> [REQUIRED WORK]
Reproduce the material from the line containing "Task: Select the author name U.Frankenfeld" through the end of the material, both ends included, with every coordinate in the answers multiplied by 0.2 and rounded to a whole number, halves rounded up. Leave the requests unchanged.
───
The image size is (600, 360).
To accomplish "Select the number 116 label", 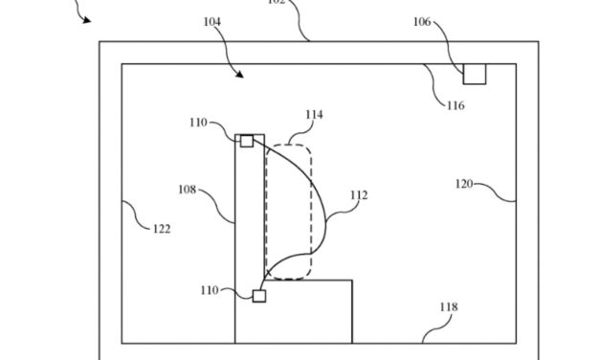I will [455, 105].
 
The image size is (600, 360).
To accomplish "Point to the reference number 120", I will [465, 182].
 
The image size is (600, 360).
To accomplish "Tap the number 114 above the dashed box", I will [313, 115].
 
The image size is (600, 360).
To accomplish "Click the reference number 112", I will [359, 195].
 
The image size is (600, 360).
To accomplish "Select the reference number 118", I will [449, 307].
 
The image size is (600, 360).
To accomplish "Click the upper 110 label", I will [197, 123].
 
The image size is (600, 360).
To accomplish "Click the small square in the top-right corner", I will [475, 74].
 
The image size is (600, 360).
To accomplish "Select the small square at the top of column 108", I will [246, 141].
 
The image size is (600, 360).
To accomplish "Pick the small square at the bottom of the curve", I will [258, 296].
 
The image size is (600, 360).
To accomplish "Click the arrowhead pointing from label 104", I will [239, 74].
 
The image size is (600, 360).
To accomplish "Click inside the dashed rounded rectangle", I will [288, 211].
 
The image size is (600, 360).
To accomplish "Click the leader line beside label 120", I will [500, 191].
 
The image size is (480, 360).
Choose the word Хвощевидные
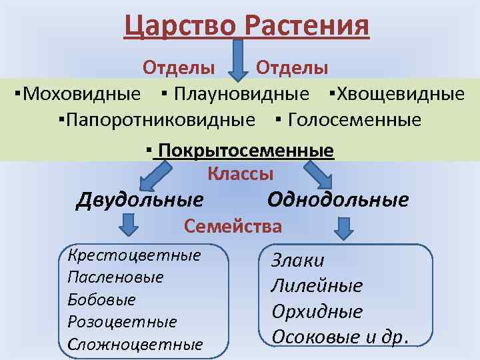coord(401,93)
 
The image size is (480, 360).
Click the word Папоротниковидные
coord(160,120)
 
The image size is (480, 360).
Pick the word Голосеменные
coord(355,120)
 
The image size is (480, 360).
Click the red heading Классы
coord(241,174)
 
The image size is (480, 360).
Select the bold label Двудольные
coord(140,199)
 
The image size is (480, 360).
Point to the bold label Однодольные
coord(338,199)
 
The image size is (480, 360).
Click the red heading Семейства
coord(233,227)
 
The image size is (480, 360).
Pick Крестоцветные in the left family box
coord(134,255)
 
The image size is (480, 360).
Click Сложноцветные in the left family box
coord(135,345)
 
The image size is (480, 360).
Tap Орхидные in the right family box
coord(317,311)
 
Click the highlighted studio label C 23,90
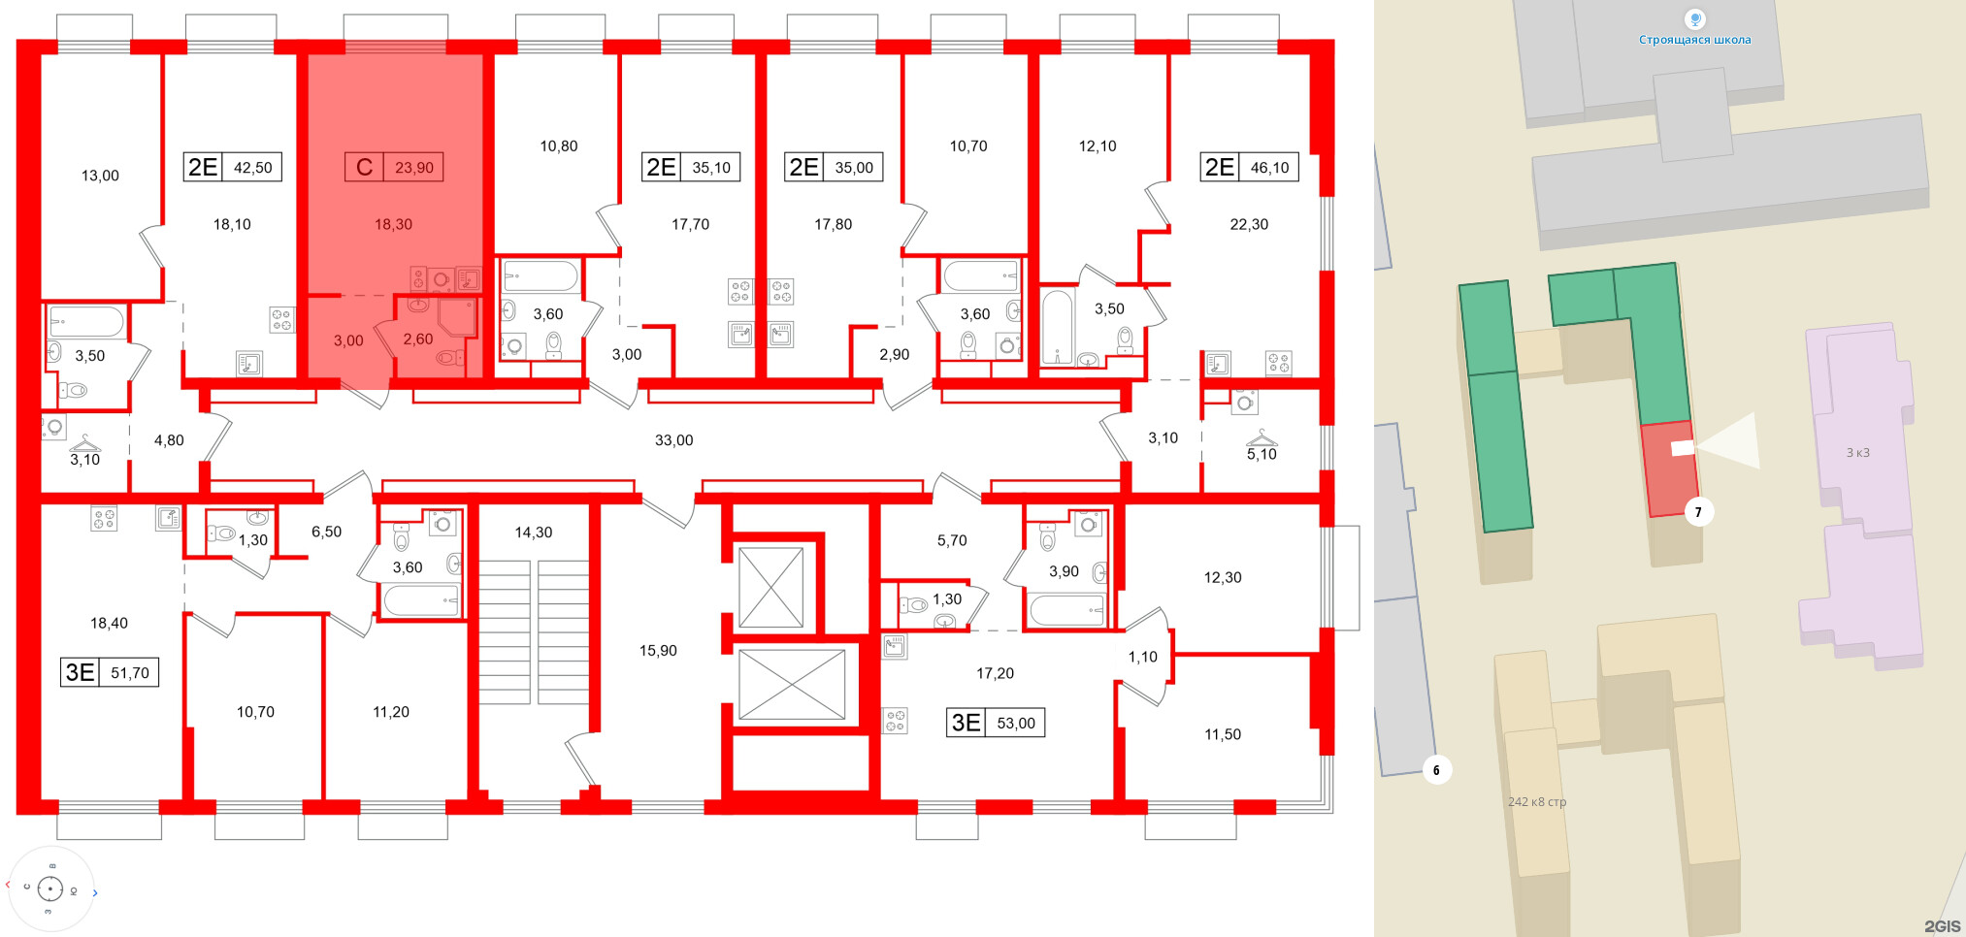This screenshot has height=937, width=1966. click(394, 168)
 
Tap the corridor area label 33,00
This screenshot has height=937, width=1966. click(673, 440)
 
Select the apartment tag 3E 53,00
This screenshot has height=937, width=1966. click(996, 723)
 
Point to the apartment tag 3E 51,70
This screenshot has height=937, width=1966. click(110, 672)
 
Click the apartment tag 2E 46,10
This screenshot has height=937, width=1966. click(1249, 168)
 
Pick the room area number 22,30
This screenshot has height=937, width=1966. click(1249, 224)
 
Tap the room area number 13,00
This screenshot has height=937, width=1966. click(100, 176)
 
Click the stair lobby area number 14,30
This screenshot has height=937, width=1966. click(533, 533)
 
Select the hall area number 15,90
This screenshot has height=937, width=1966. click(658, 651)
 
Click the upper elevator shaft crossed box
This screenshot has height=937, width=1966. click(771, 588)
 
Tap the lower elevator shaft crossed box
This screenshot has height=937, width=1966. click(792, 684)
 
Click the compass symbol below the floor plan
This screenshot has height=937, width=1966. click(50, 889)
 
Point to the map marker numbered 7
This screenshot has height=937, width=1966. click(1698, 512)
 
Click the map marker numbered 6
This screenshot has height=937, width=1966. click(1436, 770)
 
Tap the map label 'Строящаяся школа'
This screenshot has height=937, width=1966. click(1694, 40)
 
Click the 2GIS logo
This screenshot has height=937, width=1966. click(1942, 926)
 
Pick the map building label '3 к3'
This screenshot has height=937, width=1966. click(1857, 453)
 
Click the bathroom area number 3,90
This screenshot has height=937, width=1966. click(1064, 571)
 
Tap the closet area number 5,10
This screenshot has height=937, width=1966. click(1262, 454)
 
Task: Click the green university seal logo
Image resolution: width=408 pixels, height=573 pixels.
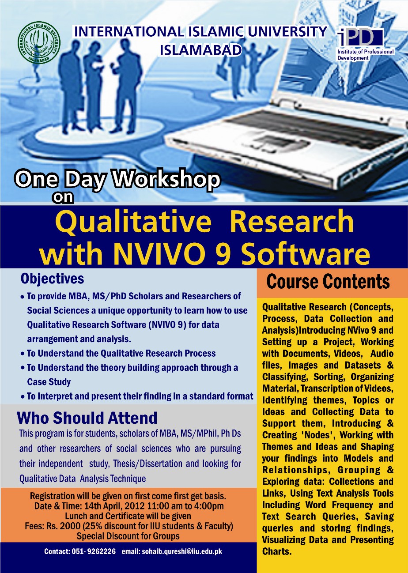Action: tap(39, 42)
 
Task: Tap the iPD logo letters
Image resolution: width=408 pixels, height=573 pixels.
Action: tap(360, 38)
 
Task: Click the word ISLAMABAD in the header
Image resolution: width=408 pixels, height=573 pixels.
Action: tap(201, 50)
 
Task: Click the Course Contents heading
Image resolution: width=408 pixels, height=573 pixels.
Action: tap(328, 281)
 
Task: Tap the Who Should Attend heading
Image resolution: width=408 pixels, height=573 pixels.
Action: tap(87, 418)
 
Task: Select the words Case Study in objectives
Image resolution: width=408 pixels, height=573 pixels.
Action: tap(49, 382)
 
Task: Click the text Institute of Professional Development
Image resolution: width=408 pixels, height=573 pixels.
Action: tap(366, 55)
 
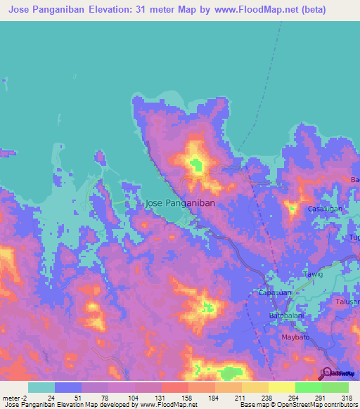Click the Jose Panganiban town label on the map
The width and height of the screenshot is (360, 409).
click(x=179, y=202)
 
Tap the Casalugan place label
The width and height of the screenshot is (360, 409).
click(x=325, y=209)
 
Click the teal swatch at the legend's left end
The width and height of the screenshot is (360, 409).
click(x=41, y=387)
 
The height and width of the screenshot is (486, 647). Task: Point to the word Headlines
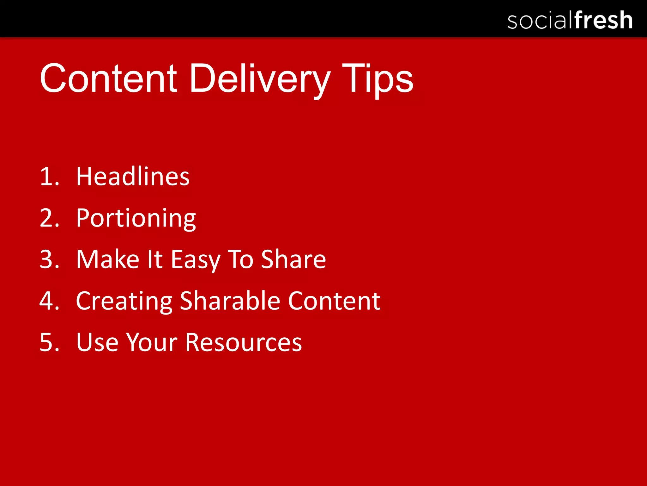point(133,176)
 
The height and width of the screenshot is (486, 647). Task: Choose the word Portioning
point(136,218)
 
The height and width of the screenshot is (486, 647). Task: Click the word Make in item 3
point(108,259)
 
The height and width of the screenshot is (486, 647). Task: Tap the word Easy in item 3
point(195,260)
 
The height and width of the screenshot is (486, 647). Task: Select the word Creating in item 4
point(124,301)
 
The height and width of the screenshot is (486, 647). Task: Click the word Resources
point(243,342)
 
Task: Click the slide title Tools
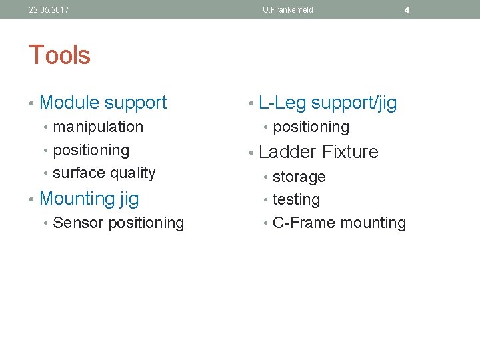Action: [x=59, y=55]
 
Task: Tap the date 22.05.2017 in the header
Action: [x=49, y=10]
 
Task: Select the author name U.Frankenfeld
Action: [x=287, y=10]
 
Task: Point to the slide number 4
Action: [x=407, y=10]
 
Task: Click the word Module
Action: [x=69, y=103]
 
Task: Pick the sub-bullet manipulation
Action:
───
> [SOLUTION FOR THIS TASK]
Task: Select the author name U.Frankenfeld
Action: [x=57, y=2]
 
Task: Point to the slide number 4
Action: [x=81, y=2]
 
Task: Click the word Module
Action: [x=14, y=21]
 
Task: Pick the sub-bullet manipulation
Action:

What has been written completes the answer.